Алистер МакГрат - Богословская мысль Реформации
«Принимая во внимания эту совокупность общепризнанно подлинных свидетельств, мы можем указать на «Schola Augustinians moderna», начало которой было положено Григорием Риминийским, нашедшую отражение в трудах Хуголина Орвиетского, который, очевидно, был духовно жив в эрфуртском августинианском монастыре, и преобразованную Штаупицом в богословие пасторской реформы, как на occasio proxima — не causa — зарождения «Theologia vera» в Виттенберге.» [14]
Если Оберман прав, то Лютер и его «истинное богословие» стоят в конце долгой средневековой августинианской традиции, наводя на мысль о том, что Лютеранская Реформация представляет собой триумф этой традиции в шестнадцатом веке.

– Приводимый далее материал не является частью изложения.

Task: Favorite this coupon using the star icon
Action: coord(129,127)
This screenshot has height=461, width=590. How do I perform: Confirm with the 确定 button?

Несмотря на несомненную важность предположения Обермана, на пути его восприятия лежит ряд серьезных трудностей. Кратко можно указать на следующие: [15]

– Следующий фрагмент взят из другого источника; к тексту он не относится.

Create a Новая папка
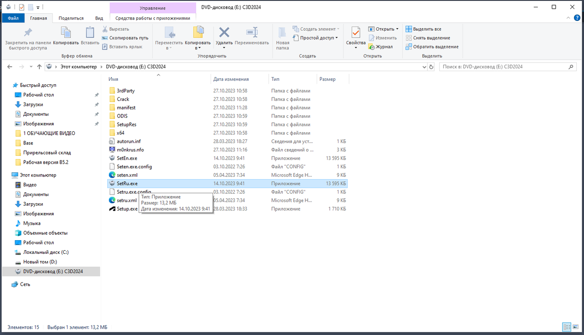 [282, 36]
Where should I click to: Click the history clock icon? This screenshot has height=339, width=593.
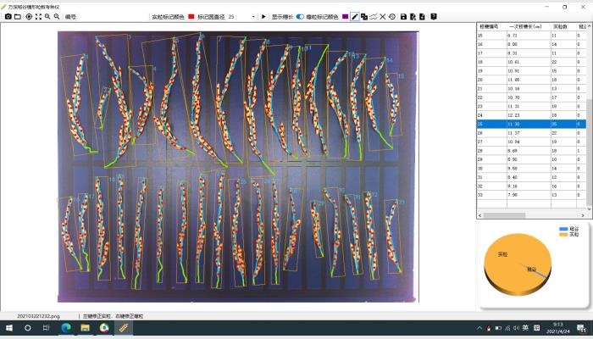(391, 16)
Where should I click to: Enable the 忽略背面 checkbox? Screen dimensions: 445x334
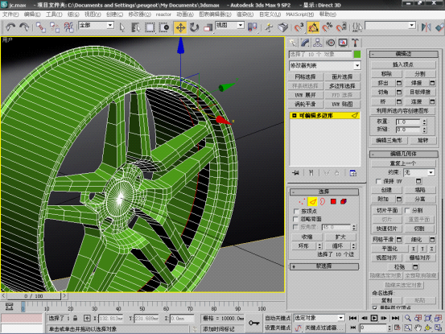[x=296, y=219]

1. Лютер, похоже, не столкнулся ни с одним трудом Григория Риминийского до 1519 г. — хотя, согласно гипотезе Обермана, реформатор должен был бы познакомиться с ними еще до 1508 г.
2. Иоганна фон Штаупица, которого Оберман считает каналом передачи этой традиции и который имел некоторое влияние на становление Лютера, нельзя назвать представителем «Schola Augustiniana moderna». Ни в одном из его сочинений нет ссылок на каких-либо авторов (например, Григория Риминийского или Хуголино Орвиетского), связанных с этим движением.
3. Уставами парижского университета Григорий Риминийский, наряду с Уильямом Окхэмским, определен как ведущий представитель «Via moderna», что наводит на мысль о том, что «Via Gregorii» является всего лишь альтернативным названием «Via moderna».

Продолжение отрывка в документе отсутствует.